Лечение анафилактического шока.




Острые аллергозы

Аллергозы (аллергические заболевания) — группа заболеваний, в ос­нове развития которых лежит аллергия.

Аллергозы развиваются чаще всего в результате введения в организм белка, к которому развилась повышенная чувстви­тельность.

Этиология острых аллергозов:

· парентеральное введение пенициллина (и других антибиотиков), сывороток, йодсодержащих препаратов, местных анестетиков, салицилатов и т.д.

· ужаление перепончатокрылыми (пчелами, осами)

· употребление в пищу оп­ределенных продуктов (цитрусовых, яиц и др.).

Крапивница

Крапивница — аллергическое заболевание, которое характеризуется быстрым распространением высыпаний на коже (зудящих пузырей), представляющих собой отек ограниченного кожного участка, главным образом сосочкового слоя.

Этиология. см. выше.

Клиническая картина.

Заболевание начинается внезапно с нестер­пимого кожного зуда на разных участках кожи, а иногда на всей поверх­ности тела. Вскоре на месте зуда появляются гиперемированные участ­ки, выступающие над поверхностью кожи (волдыри), напоминающие ожог крапивой. Величина волды­ря бывает разной: от точечной до очень большой. Они располагаются отдельно или сливаются, образуя элементы разной формы с неровными четкими краями (овальной или фестончатой формы бледно-розового цве­та). Для волдырей характерно быстрое образование и быстрое исчезно­вение.

Приступ крапивницы может сопровождаться лихорадкой (38—39С), головной болью, слабостью.

Продолжительность острого периода — от нескольких часов до нескольких суток. Если заболевание продолжается более 5-6 недель, оно переходит в хроническую форму.

Лечение.

ü гос­питализация пациента, при легкой форме – амбулаторное лечение

ü отмена лекарственных препаратов

ü голодание 1-3 суток

ü быстрое выведение аллергена из организма путем повторных очиститель­ных клизм или приемом активированного угля.

Медикаментозные средства

ü антигистаминные препараты: ди­медрол, супрастин, тавегил

ü глюкокортикоиды назначают только при тяжелом течении крапивни­цы.

В восстановительный период выявляется аллерген, вызывающий кра­пивницу.

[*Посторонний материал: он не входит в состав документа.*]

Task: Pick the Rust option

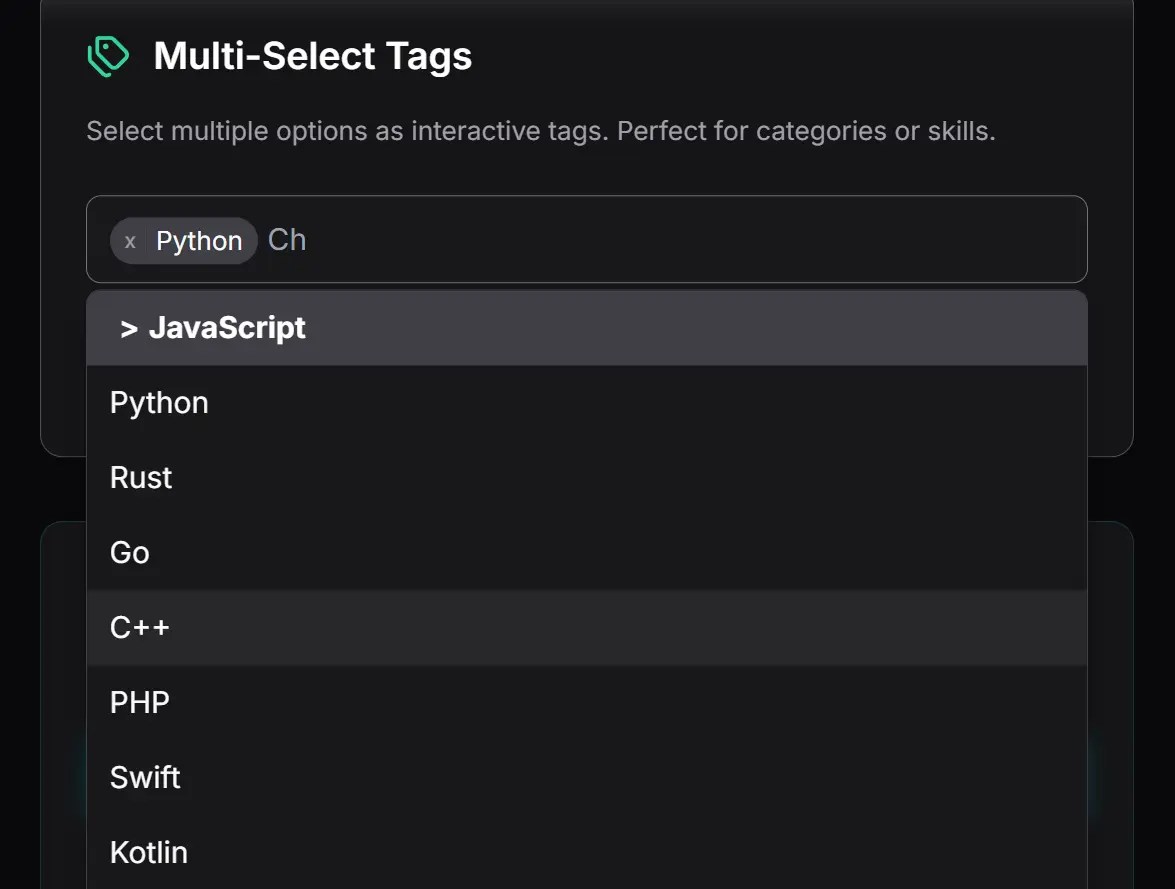Action: (x=141, y=478)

Ангионевротический отек Квинке

Отек Квинке (ангионевротический отек) — одна из форм крапивни­цы с распространением процесса на глубоко лежащие отделы кожи и подкожной клетчатки.

Этиология. см. выше.

Клиническая картина. Внезапно возникают уплотнения кожи и под­кожной клетчатки, локализующиеся на губах, веках, щеках, половых органах. Отек имеет вид большого, бледного, плотного инфильтрата без зуда. При нажатии на него не остается ямки.

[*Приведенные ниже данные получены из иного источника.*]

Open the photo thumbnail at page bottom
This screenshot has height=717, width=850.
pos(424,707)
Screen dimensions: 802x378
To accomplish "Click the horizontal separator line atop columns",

Наибольшую опасность представляет локализация отека на гортани. В этом случае сначала появляется «лающий» кашель, осиплость голоса, затем нарастает одышка Дыхание становится шумным. Лицо становится цианотичным, бледным. Летальный исход может наступить от асфиксии, поэто­му таким пациентам требуется неотложная интенсивная терапия вплоть до трахеостомии.

Отек может локализоваться на слизистой оболочке желудочно-ки­шечного тракта и симулировать клинику «острого живота».

При локализации на лице отек может распространиться на серозные мозговые оболочки с возникновением менингеальных симптомов (ри­гидность затылочных мышц, сильная головная боль, рвота, иногда су­дороги).

Лечение.

Гос­питализация в ЛОР от­деление, в хирургическое или неврологическое отделе­ние.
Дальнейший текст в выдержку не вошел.